CS 106: Assignment 06

CS 106 Winter 2016

Assignment 06: Recursion

Due: Monday March 7th, 11:59pm (midnight, not noon!)

Starter code: A06.zip (for Question 2)

Question 1 Half-Hex

The Half-Hex tiling is a "reptile": it's a single shape that can be divided up into smaller copies of itself. Each of those copies can then be divided up, and so on. If you keep doing this, you can fill as large a region (e.g., a bathroom floor) as you want with copies of the original shape.

If we arbitrarily decree that the long side has length 100, the corners of the shape could be given coordinates as in the diagram below. Note that the long edge is exactly twice as long as the three short edges.

Create a Processing sketch that displays this tiling. When the sketch starts up, it should display a single large half-hex centred in the sketch window (scale it so that it takes up most of the width of the window). The sketch should have a single interactive feature: when the user presses the "-" (minus) key, decrease the number of recursive levels shown in the drawing, and when the user presses the "=" (equals) key, increase the number of levels. The screenshots below show Level 0 on the left and Level 4 on the right.

In terms of code, the sketch can be structured almost identically to the sample sketch Gasket1. The draw() function sets up a global geometric context to position the drawing, and then calls a recursive helper function. Depending on the current level of recursion (passed in to the function), the recursive function either just draws a single shape (in this case, a copy of the half-hex) or calls itself recursively inside a set of "child" geometric contexts. What you need to do, then, is figure out the four geometric contexts you need for the recursive calls that will place four small copies of the half-hex inside one large one.

I suggest the following approach. First, get Level 0 working: make sure that when the sketch starts, you can display a single large half-hex. Then work on Level 1 one shape at a time: figure out the geometric context you need to place the first small half-hex inside the large one, using the "-" and "=" keys to jump back and forth and verify that it's placed correctly. Do this until your four geometric contexts are all correct, and the fractal structure of the design will simply fall into place.

A few final notes:

You should use a sketch window of size 600×400.
At each recursive level, the tiles are exactly half as large as they were in the previous level.
Draw all tiles with black outlines. You can use any fill colours you want, and feel free to try to colour individual tiles differently, as long as the colours don't change every frame. But it's fine if every tile is filled with the same colour.
In any given drawing, make sure every tile is drawn with the same line thickness. But it's fine if that thickness changes when you change the amount of recursion.
Feel free to experiment with other enhancements. An interesting experiment is to sometimes skip the recursive step with some small probability. That will give you an uneven tiling with half-hexes of different sizes.
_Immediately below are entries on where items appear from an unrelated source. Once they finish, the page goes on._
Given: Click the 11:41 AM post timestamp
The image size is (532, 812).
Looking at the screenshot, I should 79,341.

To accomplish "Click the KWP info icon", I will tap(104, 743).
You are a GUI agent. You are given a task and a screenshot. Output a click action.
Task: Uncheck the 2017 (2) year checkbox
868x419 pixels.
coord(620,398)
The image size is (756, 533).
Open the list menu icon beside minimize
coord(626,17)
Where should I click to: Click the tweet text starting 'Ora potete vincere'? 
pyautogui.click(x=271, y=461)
Just make sure there's a way to disable enhancements so that we can see the basic sketch working.

Submit a sketch named HalfHex.

Question 2 Menger Sponge

The Sierpinski Carpet is a 2D fractal shape created by dividing a square into nine smaller squares, removing the central square, and then repeating that process on each of the remaining eight squares. It is demonstrated by the Carpet sample sketch.

The 3D analogue of the Sierpinski Carpet is the Menger Sponge. You divide a cube into 27 smaller cubes, and remove the seven cubes that make up the central 3D cross. Then you repeat the process on each of the 20 remaining cubes.
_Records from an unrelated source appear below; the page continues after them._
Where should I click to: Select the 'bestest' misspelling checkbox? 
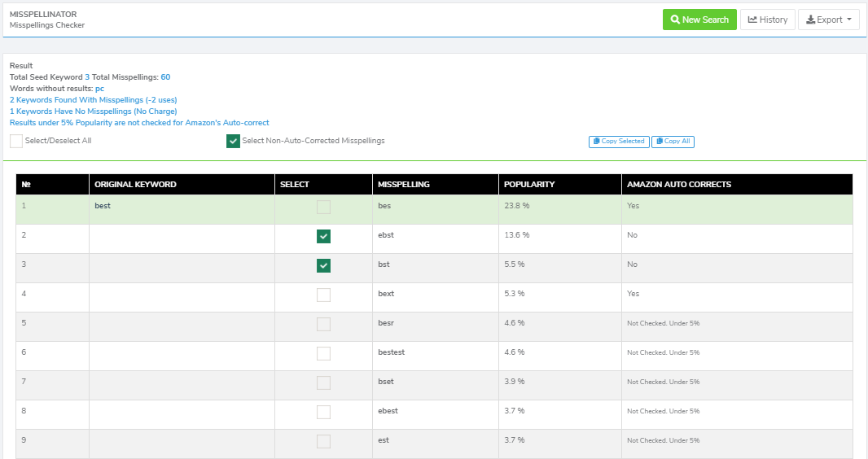pyautogui.click(x=323, y=353)

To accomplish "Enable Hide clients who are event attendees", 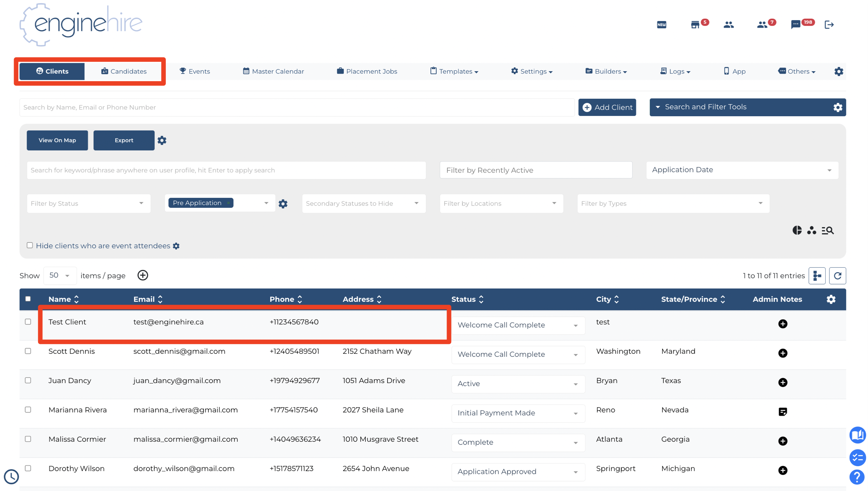I will [30, 245].
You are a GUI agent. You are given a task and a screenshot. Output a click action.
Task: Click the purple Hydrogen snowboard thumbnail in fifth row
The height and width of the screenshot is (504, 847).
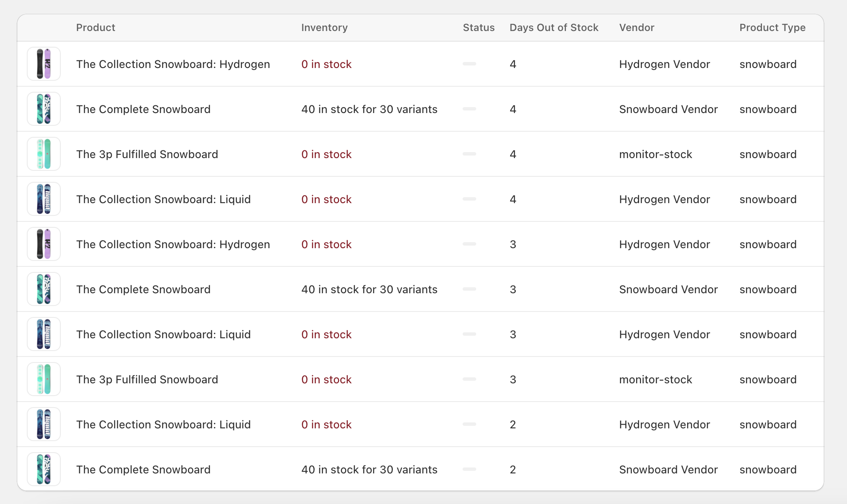point(43,244)
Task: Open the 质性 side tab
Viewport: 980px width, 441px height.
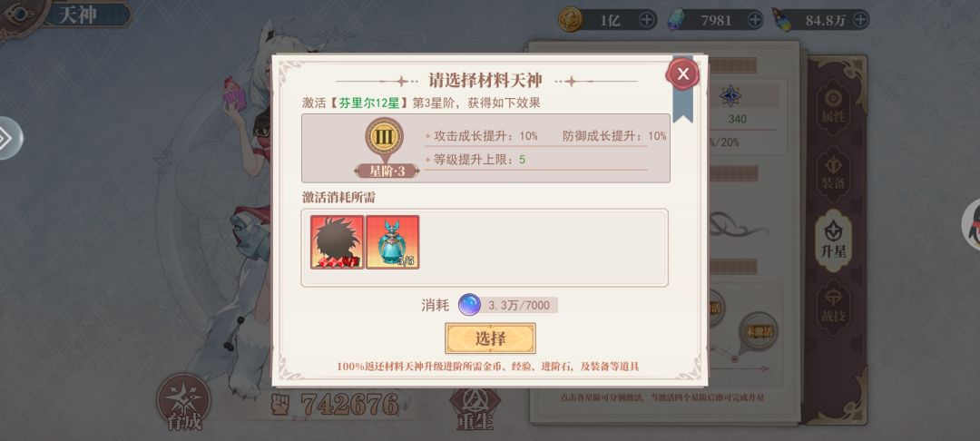Action: [x=833, y=107]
Create a sketch that draws the Menger Sponge to a specified number of recursive levels. As in the previous question, the "-" and "=" keys should be used to decrease and increase the number of levels, interactively showing a more or less fractally shape.

This sketch can be written more or less directly from the following two main pieces:

The Sponge sketch provided in the starter code. As given, the sketch just draws a cube, but it also sets up a PeasyCam to allow manipulation of the camera, and adds a couple of lights to make the cube's faces different colours.
The Carpet sample sketch in Module 07. That sketch gives you a great approach to making the 3D version. Just define an array of booleans, this time of length 3×3×3 = 27, saying which cubes are part of the fractal and which ones aren't. Then, at a given recursive level, use three nested for loops (as in the GridOfSpheres sample sketch in Module 06) to walk over all 27 sub-cubes, and do a recursive calls on the ones specified as true in the array. If that's confusing, study the code for Carpet until the approach makes sense. You definitely shouldn't have a recursive function containing 20 copies of the code that creates a geometric context and makes a recursive code—too much typing!

Save your solution in a sketch titled Sponge.

Submission

Remember to review the Code Style Guide and use Processing's built-in auto format tool. Then review the How To Submit document. At the top of all of your source files, be sure to include a comment with your name and student ID number. When you're ready, zip both of the sketches created above (HalfHex and Sponge) into a single archive called A06.zip and upload that file to LEARN.